=== PROBLEM TO SOLVE ===
Give back the whole listing exactly, line by line.

=== LISTED ENTRIES ===
-*-
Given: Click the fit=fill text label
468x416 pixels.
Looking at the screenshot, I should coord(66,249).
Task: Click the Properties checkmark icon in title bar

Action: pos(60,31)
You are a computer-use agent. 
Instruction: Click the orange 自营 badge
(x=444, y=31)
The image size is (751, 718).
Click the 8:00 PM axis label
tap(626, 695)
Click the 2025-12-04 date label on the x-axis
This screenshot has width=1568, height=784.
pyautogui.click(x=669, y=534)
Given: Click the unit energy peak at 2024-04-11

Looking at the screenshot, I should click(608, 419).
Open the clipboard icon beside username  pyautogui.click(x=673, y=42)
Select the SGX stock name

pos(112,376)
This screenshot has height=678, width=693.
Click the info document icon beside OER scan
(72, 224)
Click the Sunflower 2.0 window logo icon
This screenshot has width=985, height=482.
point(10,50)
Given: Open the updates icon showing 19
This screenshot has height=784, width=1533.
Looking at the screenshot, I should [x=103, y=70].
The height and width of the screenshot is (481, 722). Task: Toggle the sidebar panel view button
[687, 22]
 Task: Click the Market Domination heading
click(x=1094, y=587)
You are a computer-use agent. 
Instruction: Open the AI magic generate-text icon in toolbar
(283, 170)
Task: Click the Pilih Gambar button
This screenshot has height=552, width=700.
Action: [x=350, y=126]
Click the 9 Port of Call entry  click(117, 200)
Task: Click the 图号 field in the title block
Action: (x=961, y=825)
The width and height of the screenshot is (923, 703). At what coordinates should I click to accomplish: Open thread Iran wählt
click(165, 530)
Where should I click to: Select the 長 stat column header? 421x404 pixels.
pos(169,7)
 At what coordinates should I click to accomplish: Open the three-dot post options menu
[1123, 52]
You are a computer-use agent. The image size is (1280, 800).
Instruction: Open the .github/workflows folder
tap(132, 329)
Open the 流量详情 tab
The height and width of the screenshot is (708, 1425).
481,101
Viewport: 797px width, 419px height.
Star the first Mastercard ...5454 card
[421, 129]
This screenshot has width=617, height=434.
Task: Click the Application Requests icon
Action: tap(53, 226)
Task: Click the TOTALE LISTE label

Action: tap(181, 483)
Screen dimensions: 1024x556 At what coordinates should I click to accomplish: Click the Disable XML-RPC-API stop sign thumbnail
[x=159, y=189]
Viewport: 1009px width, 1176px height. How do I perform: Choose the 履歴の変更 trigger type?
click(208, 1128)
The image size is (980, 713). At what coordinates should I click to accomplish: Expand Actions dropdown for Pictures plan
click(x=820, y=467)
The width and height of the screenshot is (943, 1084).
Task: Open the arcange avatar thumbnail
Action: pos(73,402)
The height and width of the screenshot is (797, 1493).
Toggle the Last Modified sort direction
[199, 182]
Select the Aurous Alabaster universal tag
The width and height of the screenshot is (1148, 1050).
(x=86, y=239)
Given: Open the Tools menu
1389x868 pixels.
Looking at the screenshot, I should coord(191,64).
-*-
=== OUTPUT OF THE TASK ===
Given: Click the fit=fill text label
468x416 pixels.
Looking at the screenshot, I should coord(66,249).
Task: Click the Properties checkmark icon in title bar

Action: pos(60,31)
You are a computer-use agent. 
Instruction: Click the orange 自营 badge
(x=444, y=31)
The image size is (751, 718).
Click the 8:00 PM axis label
tap(626, 695)
Click the 2025-12-04 date label on the x-axis
This screenshot has width=1568, height=784.
pyautogui.click(x=669, y=534)
Given: Click the unit energy peak at 2024-04-11

Looking at the screenshot, I should click(608, 419).
Open the clipboard icon beside username  pyautogui.click(x=673, y=42)
Select the SGX stock name

pos(112,376)
This screenshot has height=678, width=693.
Click the info document icon beside OER scan
(72, 224)
Click the Sunflower 2.0 window logo icon
This screenshot has width=985, height=482.
point(10,50)
Given: Open the updates icon showing 19
This screenshot has height=784, width=1533.
Looking at the screenshot, I should [x=103, y=70].
The height and width of the screenshot is (481, 722). Task: Toggle the sidebar panel view button
[687, 22]
 Task: Click the Market Domination heading
click(x=1094, y=587)
You are a computer-use agent. 
Instruction: Open the AI magic generate-text icon in toolbar
(283, 170)
Task: Click the Pilih Gambar button
This screenshot has height=552, width=700.
Action: [x=350, y=126]
Click the 9 Port of Call entry  click(117, 200)
Task: Click the 图号 field in the title block
Action: (x=961, y=825)
The width and height of the screenshot is (923, 703). At what coordinates should I click to accomplish: Open thread Iran wählt
click(165, 530)
Where should I click to: Select the 長 stat column header? 421x404 pixels.
pos(169,7)
 At what coordinates should I click to accomplish: Open the three-dot post options menu
[1123, 52]
You are a computer-use agent. The image size is (1280, 800).
Instruction: Open the .github/workflows folder
tap(132, 329)
Open the 流量详情 tab
The height and width of the screenshot is (708, 1425).
481,101
Viewport: 797px width, 419px height.
Star the first Mastercard ...5454 card
[421, 129]
This screenshot has width=617, height=434.
Task: Click the Application Requests icon
Action: tap(53, 226)
Task: Click the TOTALE LISTE label

Action: tap(181, 483)
Screen dimensions: 1024x556 At what coordinates should I click to accomplish: Click the Disable XML-RPC-API stop sign thumbnail
[x=159, y=189]
Viewport: 1009px width, 1176px height. How do I perform: Choose the 履歴の変更 trigger type?
click(208, 1128)
The image size is (980, 713). At what coordinates should I click to accomplish: Expand Actions dropdown for Pictures plan
click(x=820, y=467)
The width and height of the screenshot is (943, 1084).
Task: Open the arcange avatar thumbnail
Action: pos(73,402)
The height and width of the screenshot is (797, 1493).
Toggle the Last Modified sort direction
[199, 182]
Select the Aurous Alabaster universal tag
The width and height of the screenshot is (1148, 1050).
(x=86, y=239)
Given: Open the Tools menu
1389x868 pixels.
Looking at the screenshot, I should coord(191,64).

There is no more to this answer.